Maritime Activity Reports, Inc.

December 15, 2015

 International shipping groups remain divided over how to reduce carbon emissions after being left out of the climate-change pact reached over the weekend in Paris, reports WSJ.

 
The International Chamber of Shipping (ICS), representing the global shipping industry, has welcomed the Paris climate change agreement, which was adopted unanimously on December 12 by 195 nations.
 
ICS says that the global shipping industry remains committed to ambitious CO2 emission reduction across the entire world merchant fleet, reducing CO2 per tonne-km by at least 50 percent before 2050 compared to 2007.
 
The International Maritime Organization (IMO) has welcomed the historic achievement of the 2015 Paris Climate Change conference (COP21).
 
IMO Secretary-General Koji Sekimizu said, “The Paris Agreement represents remarkable progress and builds on the 1992 Rio Earth Summit, which itself was a significant step forward. The absence of any specific mention of shipping in the final text will in no way diminish the strong commitment of IMO as the regulator of the shipping industry to continue work to address GHG emissions from ships engaged in international trade.”
 
But several key industry players, including Maersk Line, the world’s largest ocean container carrier, expressed disappointment at the exclusion of shipping from the agreement after it was deleted from a draft accord.
 
John Kornerup Bang, the chief climate advisor at Maersk, explained that the company had hoped that the agreement would also include global requirements of the shipping industry, but that this was omitted from the final agreement.
 
“We are disappointed that it didn’t end up in the final agreement,” he said.
 
Maersk argues that international regulation is inevitable and that a lack thereof simply encourages shipping lines to sail under the flags of countries with the least stringent rules.
 
Headed by the Maersk Group, European shipowners will meet on one of the first days of 2016 to outline a Plan B after the failure to include shipping in COP21. 
 
“The political will failed,” JOC quotes the Danish Shipowners Association (DSA) as saying.
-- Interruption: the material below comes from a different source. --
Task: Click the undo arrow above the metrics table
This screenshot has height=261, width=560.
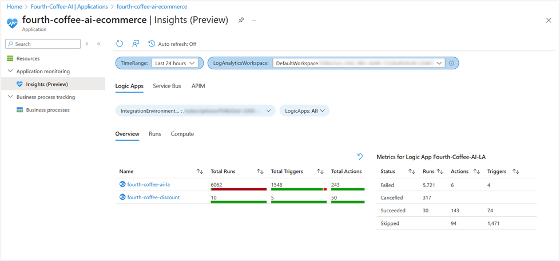Action: pyautogui.click(x=360, y=156)
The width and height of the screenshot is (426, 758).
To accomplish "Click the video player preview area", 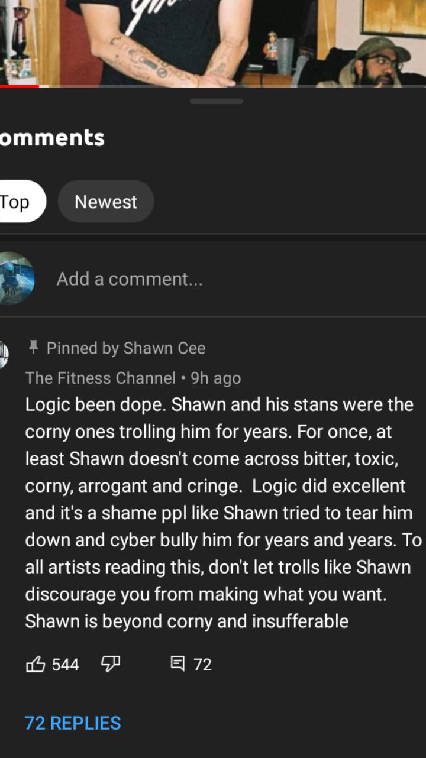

DSA represents almost one tenth of the world fleet. “It’s grotesque to have an industry directly asking to be included in a climate agreement but which is not allowed to,” said Marie Bruun Skipper, vice president of the association.
 
The association fears that a lack of agreement in the IMO on reducing CO2 emissions on a flag-neutral basis will prompt the EU to draw up its own legislation.